• Saved entries:
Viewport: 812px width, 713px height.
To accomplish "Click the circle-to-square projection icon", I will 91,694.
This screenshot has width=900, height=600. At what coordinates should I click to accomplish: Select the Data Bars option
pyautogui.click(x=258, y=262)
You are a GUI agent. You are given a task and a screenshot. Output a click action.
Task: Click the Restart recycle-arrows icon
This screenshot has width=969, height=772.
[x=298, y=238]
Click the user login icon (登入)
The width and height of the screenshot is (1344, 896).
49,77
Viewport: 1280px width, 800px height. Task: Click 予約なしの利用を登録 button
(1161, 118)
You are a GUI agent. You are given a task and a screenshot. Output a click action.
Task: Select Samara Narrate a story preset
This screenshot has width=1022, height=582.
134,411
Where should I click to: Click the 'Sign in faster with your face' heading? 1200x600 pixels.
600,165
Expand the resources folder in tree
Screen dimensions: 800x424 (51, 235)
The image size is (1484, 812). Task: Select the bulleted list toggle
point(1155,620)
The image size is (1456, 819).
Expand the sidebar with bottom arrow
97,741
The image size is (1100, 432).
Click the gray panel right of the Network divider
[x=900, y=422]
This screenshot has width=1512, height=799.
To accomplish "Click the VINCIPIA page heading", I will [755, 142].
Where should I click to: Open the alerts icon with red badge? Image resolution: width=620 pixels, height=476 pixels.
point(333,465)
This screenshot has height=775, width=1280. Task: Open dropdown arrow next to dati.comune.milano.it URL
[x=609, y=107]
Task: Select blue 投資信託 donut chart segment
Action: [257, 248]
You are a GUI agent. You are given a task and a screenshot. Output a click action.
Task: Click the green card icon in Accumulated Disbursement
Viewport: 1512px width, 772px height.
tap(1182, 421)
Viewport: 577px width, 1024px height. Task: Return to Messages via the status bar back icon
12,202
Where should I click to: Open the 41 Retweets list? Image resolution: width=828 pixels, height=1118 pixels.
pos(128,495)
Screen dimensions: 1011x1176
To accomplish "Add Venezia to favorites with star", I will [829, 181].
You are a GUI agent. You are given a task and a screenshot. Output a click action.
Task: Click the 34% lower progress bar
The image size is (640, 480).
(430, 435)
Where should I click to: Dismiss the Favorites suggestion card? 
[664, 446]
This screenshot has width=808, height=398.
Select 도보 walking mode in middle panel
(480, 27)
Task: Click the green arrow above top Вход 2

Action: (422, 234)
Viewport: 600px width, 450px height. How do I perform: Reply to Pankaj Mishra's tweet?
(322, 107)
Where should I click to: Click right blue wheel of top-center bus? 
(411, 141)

• ASSIGNMENT: Write the data out again in full. Match it word for word.

• REPLY TO THE TASK:
Viewport: 812px width, 713px height.
To accomplish "Click the circle-to-square projection icon", I will 91,694.
This screenshot has width=900, height=600. At what coordinates should I click to accomplish: Select the Data Bars option
pyautogui.click(x=258, y=262)
You are a GUI agent. You are given a task and a screenshot. Output a click action.
Task: Click the Restart recycle-arrows icon
This screenshot has width=969, height=772.
[x=298, y=238]
Click the user login icon (登入)
The width and height of the screenshot is (1344, 896).
49,77
Viewport: 1280px width, 800px height. Task: Click 予約なしの利用を登録 button
(1161, 118)
You are a GUI agent. You are given a task and a screenshot. Output a click action.
Task: Select Samara Narrate a story preset
This screenshot has width=1022, height=582.
134,411
Where should I click to: Click the 'Sign in faster with your face' heading? 1200x600 pixels.
600,165
Expand the resources folder in tree
Screen dimensions: 800x424 (51, 235)
The image size is (1484, 812). Task: Select the bulleted list toggle
point(1155,620)
The image size is (1456, 819).
Expand the sidebar with bottom arrow
97,741
The image size is (1100, 432).
Click the gray panel right of the Network divider
[x=900, y=422]
This screenshot has width=1512, height=799.
To accomplish "Click the VINCIPIA page heading", I will [755, 142].
Where should I click to: Open the alerts icon with red badge? Image resolution: width=620 pixels, height=476 pixels.
point(333,465)
This screenshot has height=775, width=1280. Task: Open dropdown arrow next to dati.comune.milano.it URL
[x=609, y=107]
Task: Select blue 投資信託 donut chart segment
Action: [257, 248]
You are a GUI agent. You are given a task and a screenshot. Output a click action.
Task: Click the green card icon in Accumulated Disbursement
Viewport: 1512px width, 772px height.
tap(1182, 421)
Viewport: 577px width, 1024px height. Task: Return to Messages via the status bar back icon
12,202
Where should I click to: Open the 41 Retweets list? Image resolution: width=828 pixels, height=1118 pixels.
pos(128,495)
Screen dimensions: 1011x1176
To accomplish "Add Venezia to favorites with star", I will [829, 181].
You are a GUI agent. You are given a task and a screenshot. Output a click action.
Task: Click the 34% lower progress bar
The image size is (640, 480).
(430, 435)
Where should I click to: Dismiss the Favorites suggestion card? 
[664, 446]
This screenshot has width=808, height=398.
Select 도보 walking mode in middle panel
(480, 27)
Task: Click the green arrow above top Вход 2

Action: (422, 234)
Viewport: 600px width, 450px height. How do I perform: Reply to Pankaj Mishra's tweet?
(322, 107)
Where should I click to: Click right blue wheel of top-center bus? 
(411, 141)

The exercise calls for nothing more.